* TASK INSTRUCTIONS *
Beginning with the line that mentions "Maglia Fulham (544, 794)", reproduce every line through the last line of the entries, exactly, and only those.

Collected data
=== Section Start ===

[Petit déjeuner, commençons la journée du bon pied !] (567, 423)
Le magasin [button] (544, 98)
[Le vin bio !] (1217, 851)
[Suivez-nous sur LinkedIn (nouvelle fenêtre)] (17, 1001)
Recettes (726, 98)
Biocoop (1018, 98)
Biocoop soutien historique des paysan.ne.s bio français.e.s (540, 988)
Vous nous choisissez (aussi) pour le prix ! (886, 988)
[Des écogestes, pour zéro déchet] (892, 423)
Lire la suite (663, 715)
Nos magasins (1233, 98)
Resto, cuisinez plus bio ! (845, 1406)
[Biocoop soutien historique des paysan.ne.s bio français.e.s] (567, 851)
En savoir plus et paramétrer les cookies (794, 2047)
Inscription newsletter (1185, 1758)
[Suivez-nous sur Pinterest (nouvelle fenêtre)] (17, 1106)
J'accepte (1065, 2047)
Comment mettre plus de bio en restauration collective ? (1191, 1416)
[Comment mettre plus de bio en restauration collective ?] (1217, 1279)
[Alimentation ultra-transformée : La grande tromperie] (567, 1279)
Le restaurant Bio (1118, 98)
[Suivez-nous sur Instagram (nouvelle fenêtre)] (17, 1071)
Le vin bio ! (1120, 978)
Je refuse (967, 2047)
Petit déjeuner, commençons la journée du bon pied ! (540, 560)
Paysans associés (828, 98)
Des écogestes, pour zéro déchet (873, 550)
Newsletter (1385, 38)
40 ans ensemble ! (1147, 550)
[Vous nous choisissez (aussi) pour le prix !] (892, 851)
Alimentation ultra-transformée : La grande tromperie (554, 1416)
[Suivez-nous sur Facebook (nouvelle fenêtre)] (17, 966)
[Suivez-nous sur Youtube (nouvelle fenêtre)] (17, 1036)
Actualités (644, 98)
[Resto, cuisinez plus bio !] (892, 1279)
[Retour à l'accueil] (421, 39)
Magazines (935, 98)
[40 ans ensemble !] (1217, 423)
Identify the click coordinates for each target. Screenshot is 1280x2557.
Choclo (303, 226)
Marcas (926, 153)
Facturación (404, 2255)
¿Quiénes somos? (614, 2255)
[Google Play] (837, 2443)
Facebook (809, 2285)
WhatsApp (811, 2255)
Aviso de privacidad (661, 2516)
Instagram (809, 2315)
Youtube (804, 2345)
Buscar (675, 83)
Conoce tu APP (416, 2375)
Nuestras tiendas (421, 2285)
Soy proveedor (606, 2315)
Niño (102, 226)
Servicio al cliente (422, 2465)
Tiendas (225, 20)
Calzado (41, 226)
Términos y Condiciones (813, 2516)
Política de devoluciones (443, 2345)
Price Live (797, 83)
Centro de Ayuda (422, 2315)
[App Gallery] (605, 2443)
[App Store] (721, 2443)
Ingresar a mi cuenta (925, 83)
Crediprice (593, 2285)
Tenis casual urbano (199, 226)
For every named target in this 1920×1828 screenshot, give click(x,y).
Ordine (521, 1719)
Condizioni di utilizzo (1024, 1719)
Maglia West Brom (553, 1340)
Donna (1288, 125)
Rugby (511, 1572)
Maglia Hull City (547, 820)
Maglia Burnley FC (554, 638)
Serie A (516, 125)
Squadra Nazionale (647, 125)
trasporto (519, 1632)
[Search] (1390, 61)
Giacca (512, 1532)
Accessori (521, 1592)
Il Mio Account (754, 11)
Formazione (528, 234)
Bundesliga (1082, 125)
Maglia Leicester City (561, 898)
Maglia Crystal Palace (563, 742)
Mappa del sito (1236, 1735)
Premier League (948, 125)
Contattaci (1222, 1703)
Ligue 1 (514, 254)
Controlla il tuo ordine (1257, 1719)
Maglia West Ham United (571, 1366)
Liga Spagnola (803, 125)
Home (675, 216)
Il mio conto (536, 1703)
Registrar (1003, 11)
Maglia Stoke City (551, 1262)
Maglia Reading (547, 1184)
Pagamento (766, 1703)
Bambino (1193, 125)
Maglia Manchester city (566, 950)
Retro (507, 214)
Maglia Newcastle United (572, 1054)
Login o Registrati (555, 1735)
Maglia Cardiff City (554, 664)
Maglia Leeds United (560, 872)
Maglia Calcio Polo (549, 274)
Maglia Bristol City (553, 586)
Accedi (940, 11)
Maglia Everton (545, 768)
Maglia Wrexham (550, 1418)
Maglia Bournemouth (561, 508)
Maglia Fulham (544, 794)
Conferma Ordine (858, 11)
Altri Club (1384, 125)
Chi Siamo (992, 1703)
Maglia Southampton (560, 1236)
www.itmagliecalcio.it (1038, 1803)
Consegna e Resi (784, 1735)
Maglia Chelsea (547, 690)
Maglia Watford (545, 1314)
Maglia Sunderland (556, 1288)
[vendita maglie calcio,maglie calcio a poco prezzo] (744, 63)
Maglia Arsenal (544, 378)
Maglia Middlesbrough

=== Section End ===

* WRITTEN RESPONSE *
Maglia Fulham (544, 794)
Conferma Ordine (858, 11)
Altri Club (1384, 125)
Chi Siamo (992, 1703)
Maglia Southampton (560, 1236)
www.itmagliecalcio.it (1038, 1803)
Consegna e Resi (784, 1735)
Maglia Chelsea (547, 690)
Maglia Watford (545, 1314)
Maglia Sunderland (556, 1288)
[vendita maglie calcio,maglie calcio a poco prezzo] (744, 63)
Maglia Arsenal (544, 378)
Maglia Middlesbrough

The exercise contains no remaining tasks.